The session ended at noon. The model was paid and dismissed, and the workshop returned to its normal routine. Giulia, sent to fetch a bag of gypsum from the storeroom, brought her drawing down to join her growing store of sketches.

She paused before she put it away, looking critically at what she’d done: the model with his head thrown back and his arms pulled behind him, surrounded by smaller studies of different parts of his body: the knotted muscles of his shoulder, the slight bend at one knee, the curled toes of his foot. No one, she thought with pride, would guess that before three months ago she had never seen—much less drawn—a man’s nude body.

She thought of Humilità, who had never had this opportunity, remembering her teacher’s furious frustration with the restrictions that denied it to her—restrictions that would have bound Humilità just as firmly outside the convent, for it was scandalous for any woman, nun or not, to look upon the naked human form.
Now here I am, free to do what she longed to do, what no true artist should be prevented from doing—but only because no one knows that I am female.

Giulia felt it stirring again, the conflict that gripped her whenever she thought deeply about her disguise.

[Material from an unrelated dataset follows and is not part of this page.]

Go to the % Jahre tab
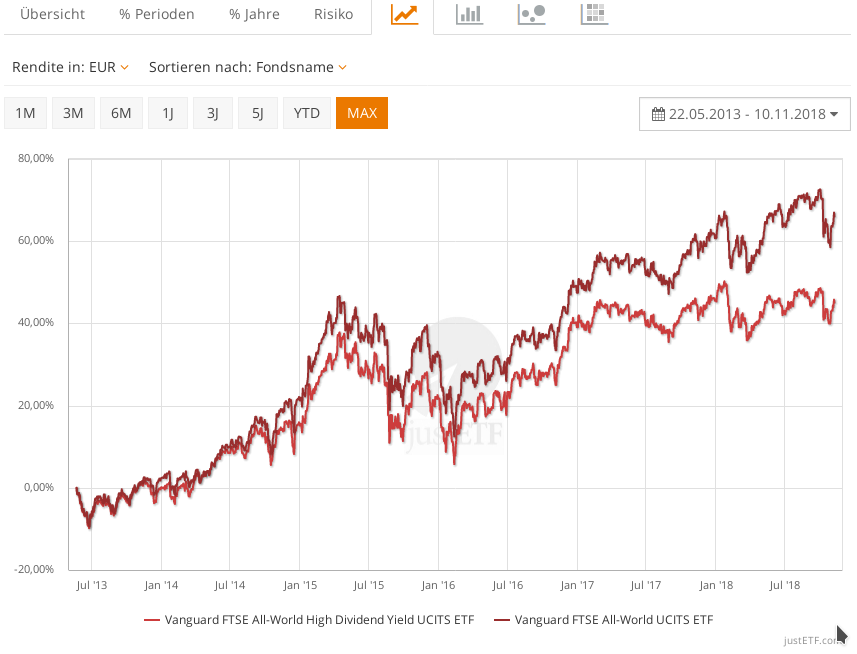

Girolamo Landriani could paint whatever he wished; he could go anywhere, do anything in pursuit of his art. Giulia Borromeo could only dream of such liberty. Free to be herself, she would always be captive as a painter. Yet freedom as a painter meant perpetual captivity in disguise.

Or not. For at any time, misfortune or circumstance or my own carelessness could betray me, and it will all be over.

A sudden reckless purpose gripped her. Bernardo was right. An opportunity stood before her. If she didn’t at least try to seize it, she might indeed look back one day and regret that she had not.

You are the sum of your work.
She heard Humilità’s voice, words the workshop mistress had spoken many times.
Every stroke you paint, every line you draw. Nothing is wasted.

She placed the San Sebastiano drawing with her others, fetched the gypsum, and returned upstairs.


Ferraldi had retreated to his study. Entering, Giulia found the room in its usual chaos, for Ferraldi never allowed Beata, his maid, to set foot in here. He was standing before his easel, frowning at a recently completed commission: a portrait of a richly dressed elderly man with a huge, warty nose. It was a fine, if unflattering, likeness, with a lively sense of life in the tilt of the subject’s head and the humorous twist of his lips. The man’s brocade doublet was still wet: Giulia could hear the rasping insect-hum of brown ochre, and also the bright tang of yellow orpiment.

“He said I must let my brush tell the truth,” Ferraldi said. “I fear I may have taken him too literally. Ah well.”

He crossed to his desk. In contrast to the portrait, he was a study in monochrome: gray clothing, pale skin, silver hair, with only the brilliant blue green of his eyes for color.

“What may I do for you, Girolamo?”

“I wonder if I might ask you a favor, Maestro.”

“What sort of favor?”

“There’s a painting competition that will be held on the last day of Carnival, sponsored by Archimedeo Contarini. I’d like to enter, with your permission.”

“I’ve heard of that competition,” Ferraldi said. “An enormous purse, and open only to foreign painters—a nice insult to the many masters who have contributed to Venice’s glory. But though you are not Venetian, Girolamo, you are also not a painter.”